Although the 1990 Hardiness Zone Map has helped countless gardeners and nurserymen with plant selection, a few years ago Marc realized the map needed further updating. The last 10 years have been unusually warm, suggesting some zones should be shifted northward. The first draft of the revised map had the nursery industry uneasy because the changes were considered too dramatic.
"We've been working with the horticulture industry and USDA scientists to decide how many years of hardiness data should be used to redraw the new map," says Marc. "Now we're looking to include data from 8000 different reporting stations over the past 30 years instead of just the past 15 years. The resulting new map should look more like the 1990 map than the first draft," says Marc.

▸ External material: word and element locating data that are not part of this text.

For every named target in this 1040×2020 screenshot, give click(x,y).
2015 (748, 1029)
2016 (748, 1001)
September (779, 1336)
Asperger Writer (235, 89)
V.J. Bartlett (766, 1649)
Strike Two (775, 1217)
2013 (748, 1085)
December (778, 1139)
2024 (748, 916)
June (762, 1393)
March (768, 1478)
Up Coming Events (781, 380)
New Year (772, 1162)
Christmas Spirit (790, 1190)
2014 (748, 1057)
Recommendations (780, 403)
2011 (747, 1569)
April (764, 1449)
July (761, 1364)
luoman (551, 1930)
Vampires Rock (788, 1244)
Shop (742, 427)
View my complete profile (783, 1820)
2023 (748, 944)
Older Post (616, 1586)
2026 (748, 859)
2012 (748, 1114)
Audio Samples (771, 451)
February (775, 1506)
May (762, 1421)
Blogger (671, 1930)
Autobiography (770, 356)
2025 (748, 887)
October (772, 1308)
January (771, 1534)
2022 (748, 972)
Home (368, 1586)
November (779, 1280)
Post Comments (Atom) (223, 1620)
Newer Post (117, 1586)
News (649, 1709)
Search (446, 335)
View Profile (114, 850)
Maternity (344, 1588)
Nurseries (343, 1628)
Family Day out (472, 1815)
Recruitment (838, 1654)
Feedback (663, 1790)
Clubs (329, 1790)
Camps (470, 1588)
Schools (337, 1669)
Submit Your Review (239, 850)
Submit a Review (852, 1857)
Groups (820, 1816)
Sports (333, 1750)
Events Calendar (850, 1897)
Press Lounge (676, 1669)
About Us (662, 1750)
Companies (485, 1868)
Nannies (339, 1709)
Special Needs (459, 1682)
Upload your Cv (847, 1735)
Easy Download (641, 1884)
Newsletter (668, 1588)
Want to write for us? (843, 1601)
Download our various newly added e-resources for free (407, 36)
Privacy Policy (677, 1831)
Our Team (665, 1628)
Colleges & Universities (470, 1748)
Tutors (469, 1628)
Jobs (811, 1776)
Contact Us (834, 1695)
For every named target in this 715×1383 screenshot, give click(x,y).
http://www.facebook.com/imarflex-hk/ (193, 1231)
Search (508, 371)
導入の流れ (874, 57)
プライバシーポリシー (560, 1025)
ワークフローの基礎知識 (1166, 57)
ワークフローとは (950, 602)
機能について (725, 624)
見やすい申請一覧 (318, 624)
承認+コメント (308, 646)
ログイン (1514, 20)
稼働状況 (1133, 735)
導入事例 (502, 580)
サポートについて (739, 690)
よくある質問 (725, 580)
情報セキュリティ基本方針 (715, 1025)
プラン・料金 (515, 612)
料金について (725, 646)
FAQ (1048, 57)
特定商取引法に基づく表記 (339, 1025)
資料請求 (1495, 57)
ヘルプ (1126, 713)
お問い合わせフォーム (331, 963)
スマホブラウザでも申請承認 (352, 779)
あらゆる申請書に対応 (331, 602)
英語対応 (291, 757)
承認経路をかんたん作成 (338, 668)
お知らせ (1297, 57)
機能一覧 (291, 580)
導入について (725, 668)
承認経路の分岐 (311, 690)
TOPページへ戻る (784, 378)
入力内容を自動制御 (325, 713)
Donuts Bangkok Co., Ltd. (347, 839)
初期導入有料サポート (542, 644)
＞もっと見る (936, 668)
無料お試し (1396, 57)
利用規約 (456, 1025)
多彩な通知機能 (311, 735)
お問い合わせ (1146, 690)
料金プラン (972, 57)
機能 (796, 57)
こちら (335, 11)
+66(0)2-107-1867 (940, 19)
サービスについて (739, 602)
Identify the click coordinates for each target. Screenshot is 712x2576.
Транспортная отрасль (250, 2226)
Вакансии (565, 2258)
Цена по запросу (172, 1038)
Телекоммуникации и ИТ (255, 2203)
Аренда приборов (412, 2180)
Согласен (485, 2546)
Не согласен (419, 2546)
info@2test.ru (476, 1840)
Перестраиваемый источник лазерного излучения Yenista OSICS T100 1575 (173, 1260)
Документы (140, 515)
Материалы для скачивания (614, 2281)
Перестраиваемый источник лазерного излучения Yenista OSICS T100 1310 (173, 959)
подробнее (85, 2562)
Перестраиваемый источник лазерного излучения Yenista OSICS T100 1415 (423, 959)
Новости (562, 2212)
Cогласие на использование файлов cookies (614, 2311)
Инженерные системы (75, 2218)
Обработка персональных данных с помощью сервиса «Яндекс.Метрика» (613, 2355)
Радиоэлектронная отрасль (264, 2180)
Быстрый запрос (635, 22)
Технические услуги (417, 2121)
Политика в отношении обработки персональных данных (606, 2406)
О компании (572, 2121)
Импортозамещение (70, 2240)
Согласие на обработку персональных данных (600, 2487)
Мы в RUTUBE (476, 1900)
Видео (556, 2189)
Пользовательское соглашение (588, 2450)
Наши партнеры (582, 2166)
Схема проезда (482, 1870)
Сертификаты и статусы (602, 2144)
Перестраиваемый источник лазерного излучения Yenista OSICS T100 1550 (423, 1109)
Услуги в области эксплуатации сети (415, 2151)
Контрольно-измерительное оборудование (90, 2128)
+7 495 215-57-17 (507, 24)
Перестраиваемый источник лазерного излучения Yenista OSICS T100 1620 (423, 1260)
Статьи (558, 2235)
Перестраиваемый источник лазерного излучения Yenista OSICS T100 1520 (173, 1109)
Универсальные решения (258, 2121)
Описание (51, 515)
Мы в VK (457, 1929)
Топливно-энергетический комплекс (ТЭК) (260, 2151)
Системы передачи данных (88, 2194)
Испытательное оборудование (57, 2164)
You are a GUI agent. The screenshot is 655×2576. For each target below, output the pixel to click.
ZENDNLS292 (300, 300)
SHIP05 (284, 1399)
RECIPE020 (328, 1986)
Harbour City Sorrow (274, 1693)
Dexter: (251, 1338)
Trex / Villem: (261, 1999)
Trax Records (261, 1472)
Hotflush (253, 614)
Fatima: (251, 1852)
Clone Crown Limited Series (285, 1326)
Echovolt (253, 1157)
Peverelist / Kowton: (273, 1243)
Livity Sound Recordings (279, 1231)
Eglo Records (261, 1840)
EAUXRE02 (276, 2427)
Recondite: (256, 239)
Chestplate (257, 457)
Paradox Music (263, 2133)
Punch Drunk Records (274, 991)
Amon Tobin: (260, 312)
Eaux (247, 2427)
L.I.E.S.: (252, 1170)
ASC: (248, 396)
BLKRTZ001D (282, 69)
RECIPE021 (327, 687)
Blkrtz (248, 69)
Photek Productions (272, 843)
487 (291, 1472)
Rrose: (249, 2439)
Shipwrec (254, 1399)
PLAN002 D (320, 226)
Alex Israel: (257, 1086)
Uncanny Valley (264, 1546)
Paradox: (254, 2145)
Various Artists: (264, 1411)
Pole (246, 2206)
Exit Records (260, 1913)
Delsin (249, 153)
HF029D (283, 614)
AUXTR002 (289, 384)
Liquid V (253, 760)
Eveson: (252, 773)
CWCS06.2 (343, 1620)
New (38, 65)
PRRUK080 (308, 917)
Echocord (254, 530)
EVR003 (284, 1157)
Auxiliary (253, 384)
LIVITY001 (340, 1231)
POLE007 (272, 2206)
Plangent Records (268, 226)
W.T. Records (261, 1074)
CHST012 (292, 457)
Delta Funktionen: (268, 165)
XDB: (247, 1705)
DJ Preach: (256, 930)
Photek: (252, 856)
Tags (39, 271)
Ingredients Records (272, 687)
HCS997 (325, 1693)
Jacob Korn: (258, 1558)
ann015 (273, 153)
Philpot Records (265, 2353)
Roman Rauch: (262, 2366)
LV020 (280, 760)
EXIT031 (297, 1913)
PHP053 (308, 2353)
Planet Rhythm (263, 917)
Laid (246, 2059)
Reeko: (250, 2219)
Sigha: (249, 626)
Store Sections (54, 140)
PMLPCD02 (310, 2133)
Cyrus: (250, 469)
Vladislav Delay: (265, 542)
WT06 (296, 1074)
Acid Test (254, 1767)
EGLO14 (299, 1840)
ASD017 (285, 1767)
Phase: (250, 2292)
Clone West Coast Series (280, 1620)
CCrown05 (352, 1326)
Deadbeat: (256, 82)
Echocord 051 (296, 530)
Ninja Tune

"An equally valid reason for retooling the hardiness zone map is to create an electronic version," says Marc. The 1990 map is widely available in print and online. "However, the new electronic version will be downloadable online," he says. "It will even allow gardeners to download the map by county, giving home gardeners a more accurate view of their hardiness zones." Marc believes the new hardiness zone map will be out sometime in 2005.
Marc Cathey and the American Horticultural Society also led the charge to create a map that categorizes plants not by the absolute cold they can withstand but by the amount of heat they can survive. The AHS Heat Zone Map, published in 1997, has helped gardeners, especially in warmer parts of the country, understand which plants thrive in their summer heat. The 12-zone map indicates the average number of days with temperatures over 86° F (the temperatures at which plant cells suffer physiological damage). Since this map is relatively new, Marc doesn't have plans to revise it soon. "I'd say in 10 to 15 years we will have a new map," he says.
Marc contributed to the new edition of the mammoth book, American Horticultural Society A-Z Encyclopedia Of Garden Plants, which has just been published (DK Publishing, 2004; $80). "There are 15,000 plants referenced in the book, with 500 new plants," says Marc. They are all coded with zone ratings. "For the first time we included tropical and semi-tropical plants and turf, complete with hardiness zones," he adds.
Most recently he has turned his attention to another passion: color. A lifelong watercolor artist, Marc is working on a groundbreaking "color book" that will help gardeners match the colors of flowers to colors of furniture, paint and fabrics. "We are standardizing 30 different colors and their companion colors," says Marc. "I want to create a common language of color for gardeners using the new advances in both art and science."
Marc sees other areas of horticulture that need addressing in the future. "We need to leave a clean environment for future generations, and I think horticulture can help," says Marc. He's particularly interested in using plants to clean up toxic waste sites and contaminated soils.
At 76 years old, Marc Cathey also is thinking of future generations of gardeners. He'd like to use art and science to get kids excited about gardening and would love to pen a children's book. Whether it's through maps, research or books, Marc Cathey has given home gardeners valuable tools for becoming more knowledgeable and more successful.
Article published on December 21, 2004.